# Best Shipping Method?



## Blaskiaustin (May 4, 2017)

Im taking my local store and launching it online. We do all of our local soccer clubs and schools/Sports. So sometimes we get people coming in for a single shirt and sometimes we get people coming in for an entire soccer uniform and hoodies and jackets ect. Also have a few apparel lines. 

For soccer store Im just looking for the best way to ship out single shirts and bigger orders like several hoodies and t shirts at a time. nothing fancy.

For the apparel lines I want it to be presented nice. a branded mailer with my logo. wrapped nicely and presented professionally so its an experience getting the item. Mostly going to be single item orders. Is there difference in sending a t shirt vs hoodie?
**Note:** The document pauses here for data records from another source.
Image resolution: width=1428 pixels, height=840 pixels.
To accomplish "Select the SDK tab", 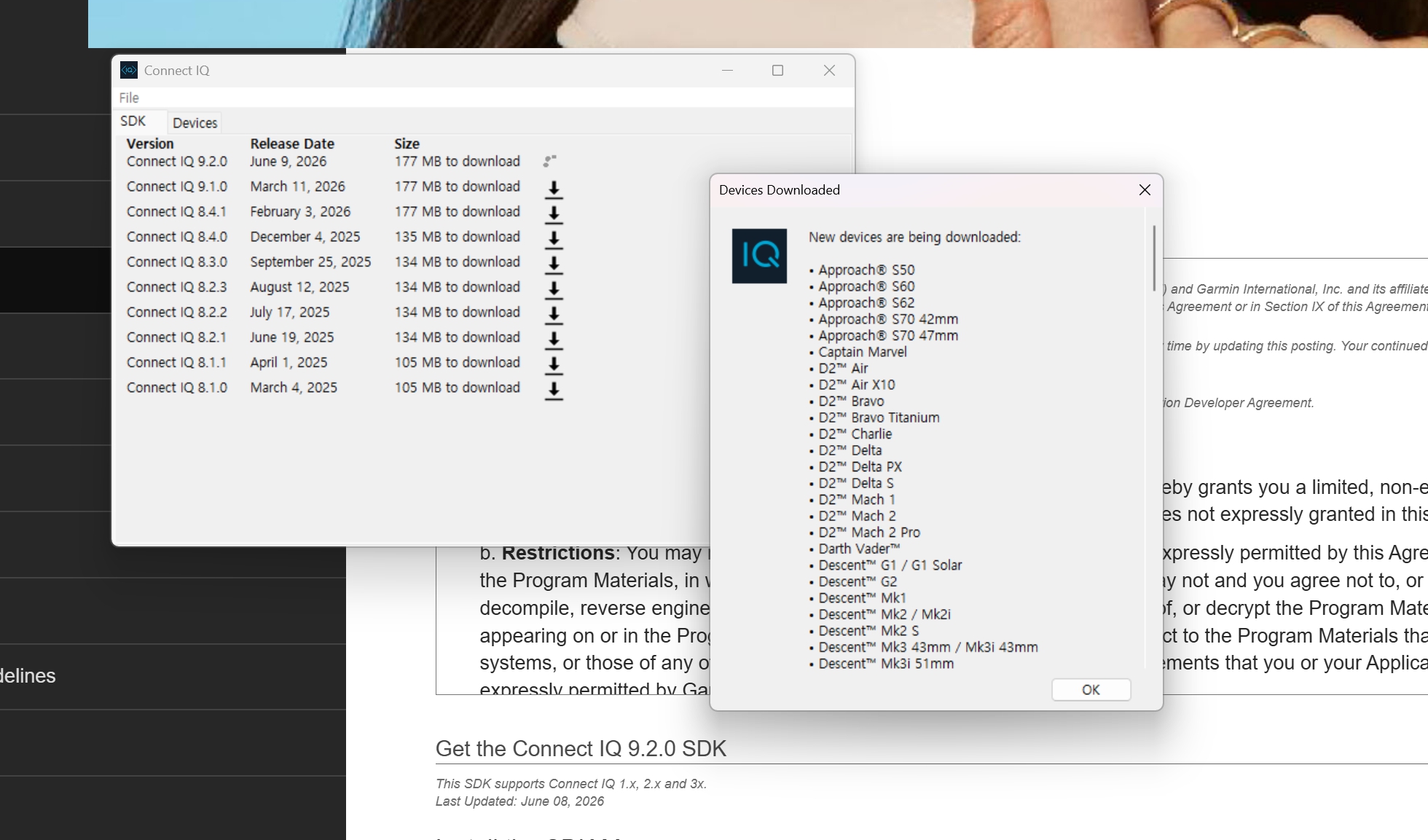I will point(133,121).
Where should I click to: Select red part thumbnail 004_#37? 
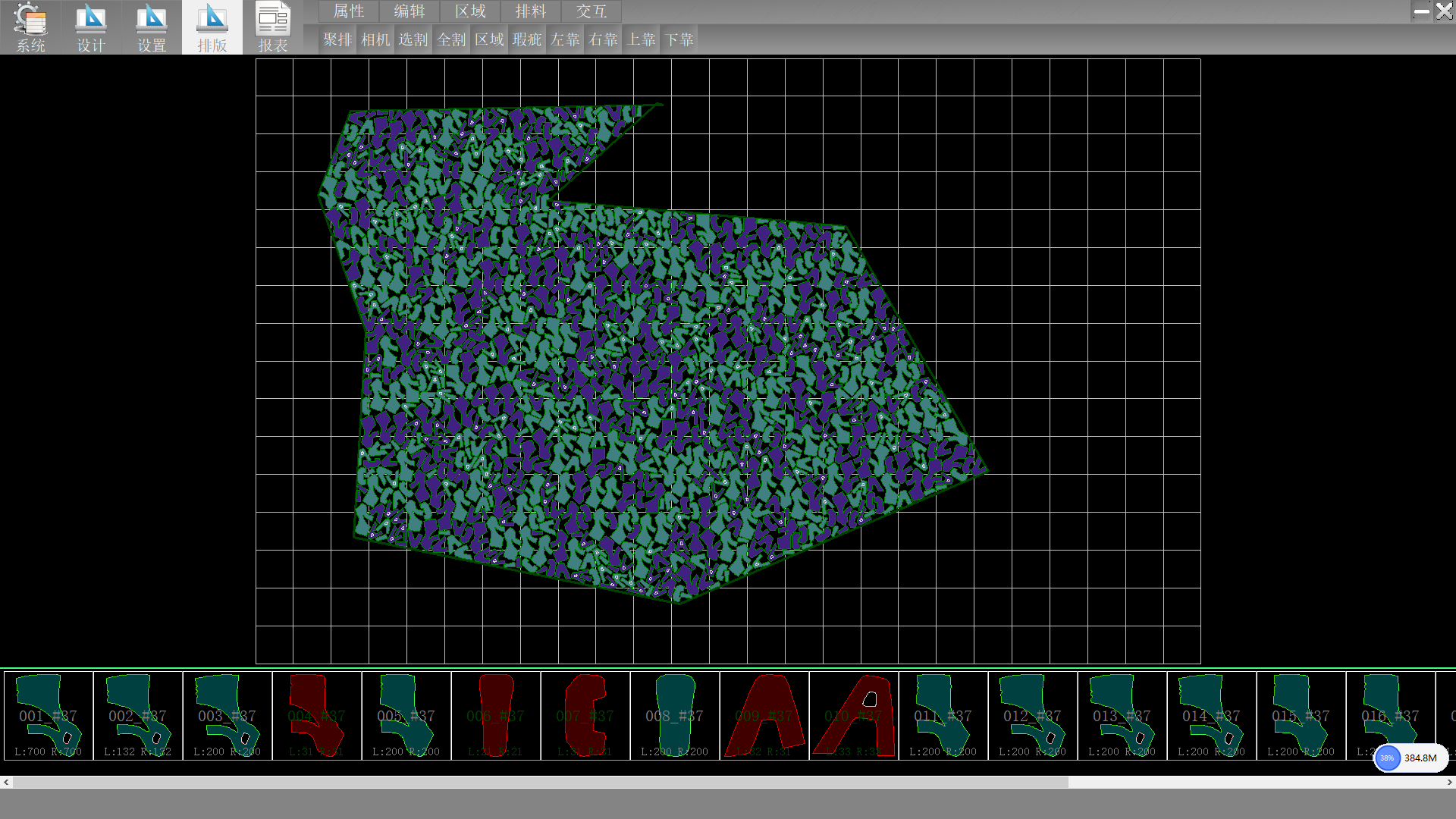point(317,716)
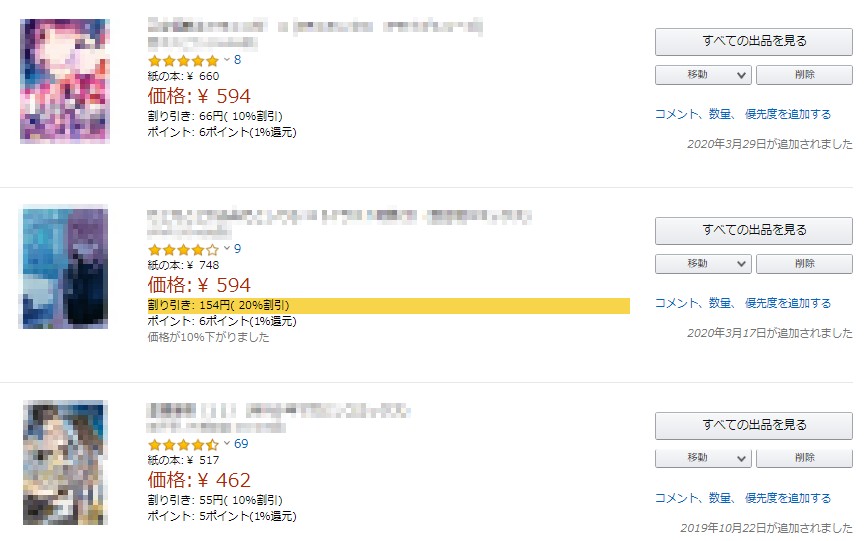The height and width of the screenshot is (541, 867).
Task: Open the 69 reviews link
Action: (241, 443)
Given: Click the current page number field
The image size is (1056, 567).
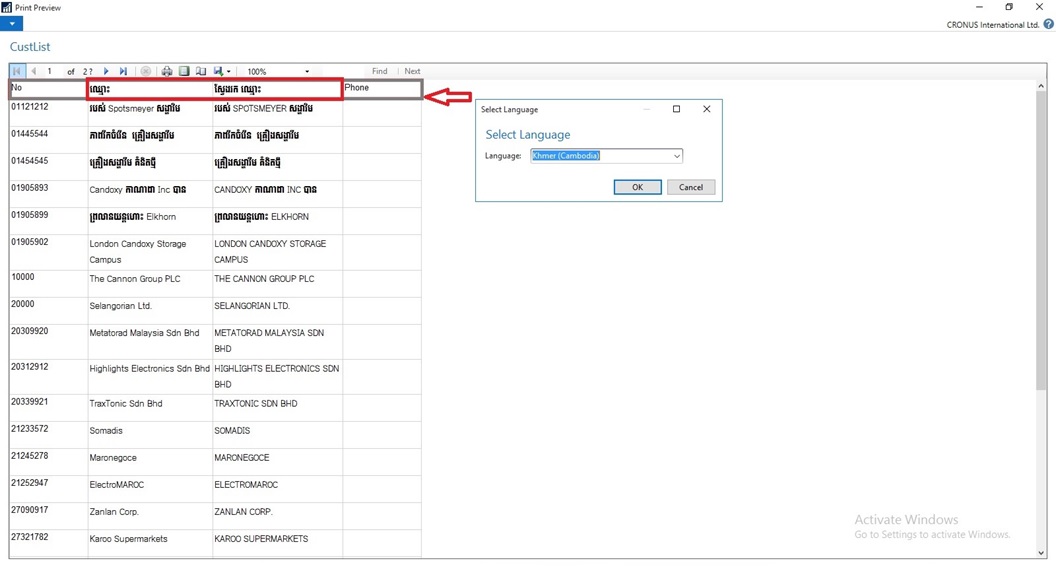Looking at the screenshot, I should pyautogui.click(x=50, y=72).
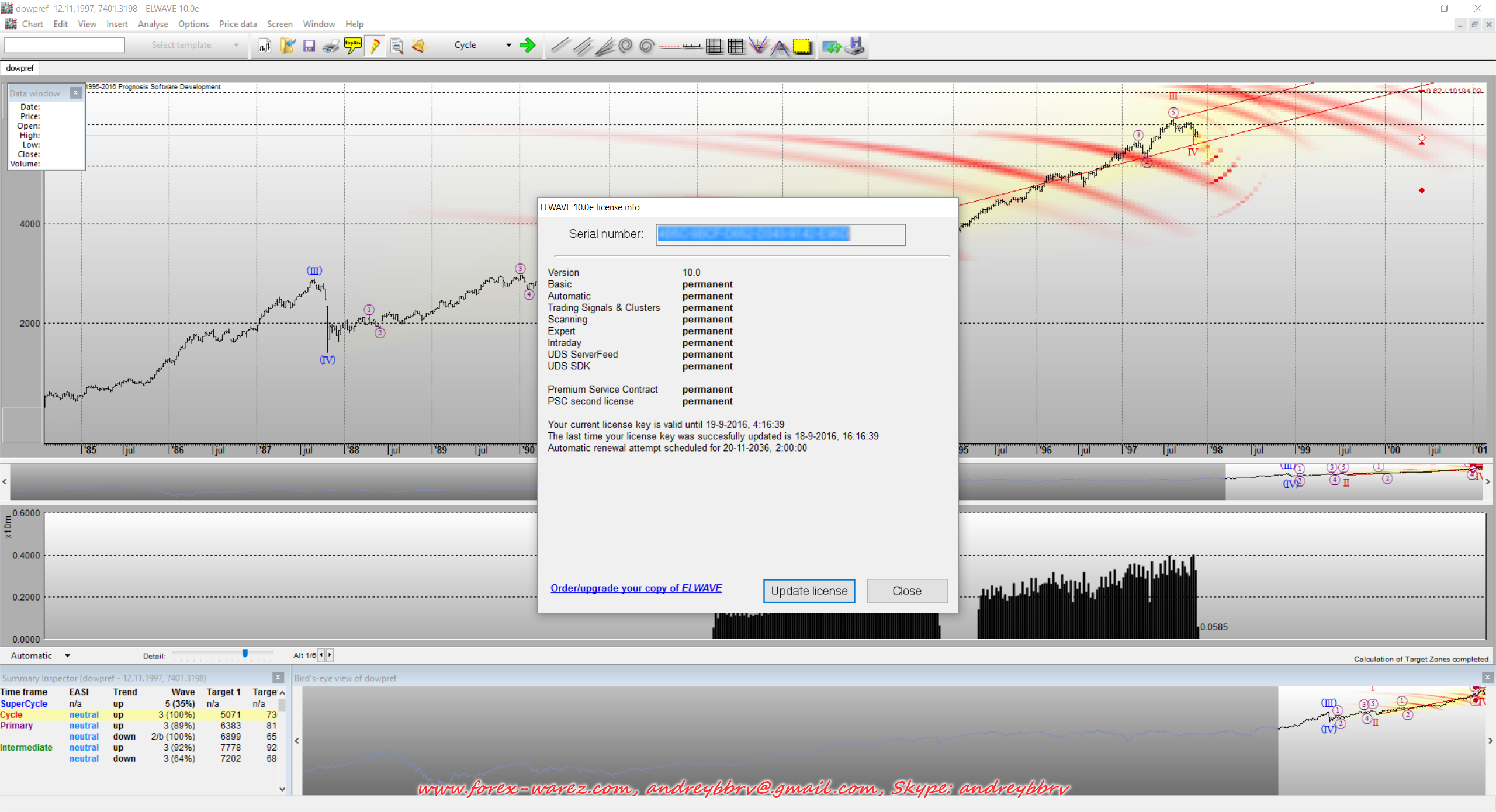The width and height of the screenshot is (1496, 812).
Task: Click the yellow Explain speech bubble icon
Action: 353,46
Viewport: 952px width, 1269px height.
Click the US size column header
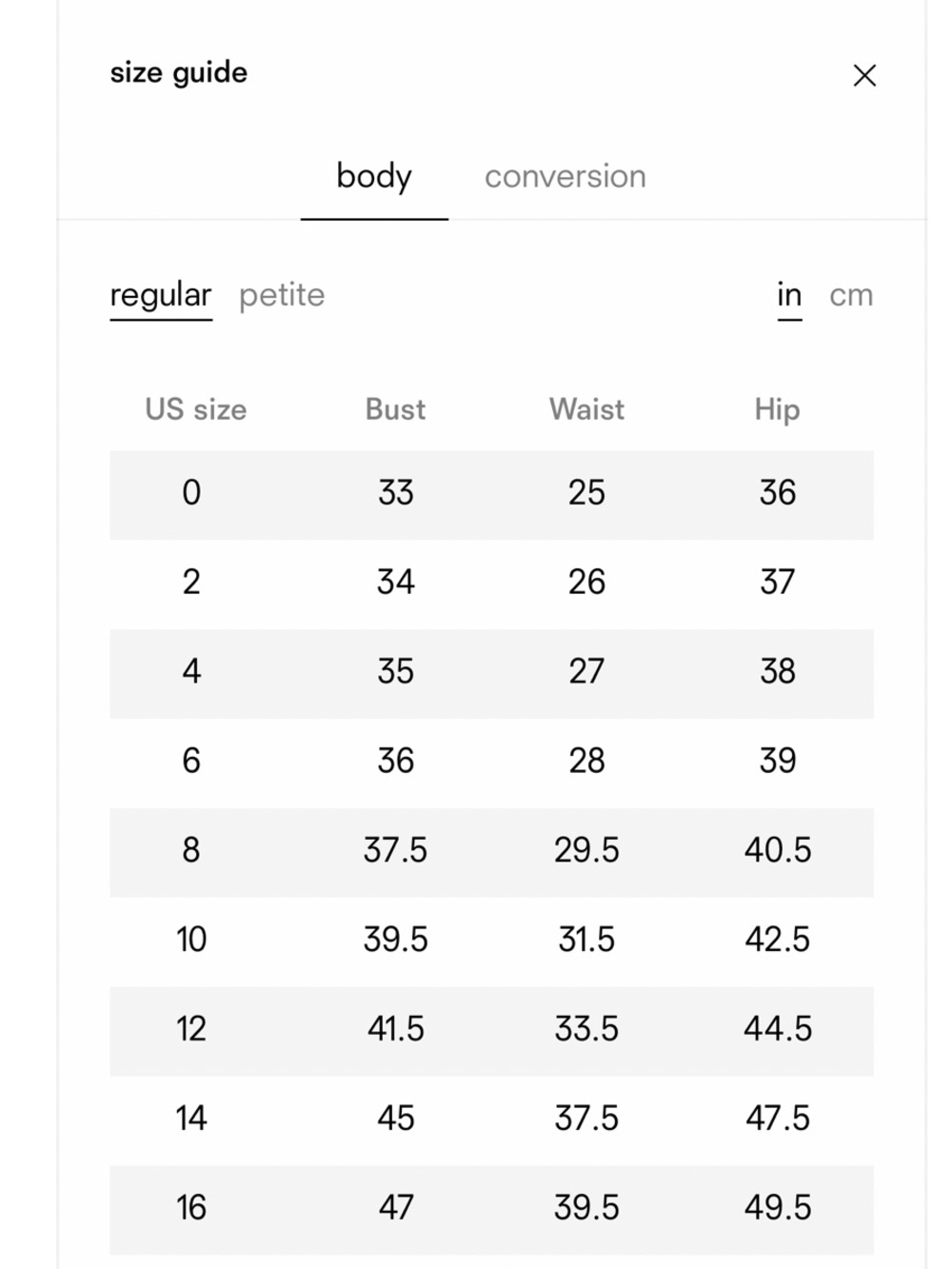(x=196, y=409)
Does anyone have detailed processes of what they have found the best? Where do you get your mailers? What do you use for shipping? Around What Price Ive done a lot of research but usually everyone on here knows best.


----------



## FatboyGraphics (Sep 20, 2009)

usps offers free shipping supplies if you ship priority mail.
we use stamps.com for small orders


----------



## SunEmbroidery (Oct 18, 2007)

There is another recent thread on this topic in this forum. http://www.t-shirtforums.com/general-t-shirt-selling-discussion/t781225.html A lot of people like shipping small orders through USPS Priority Mail and having their order processed through PayPal. PayPal has reduced rates, their system is easy to use, packaging is free from USPS, shipping time is 1-3 days and you can schedule a free pickup. Large orders should be shipped through UPS or FedEx.


----------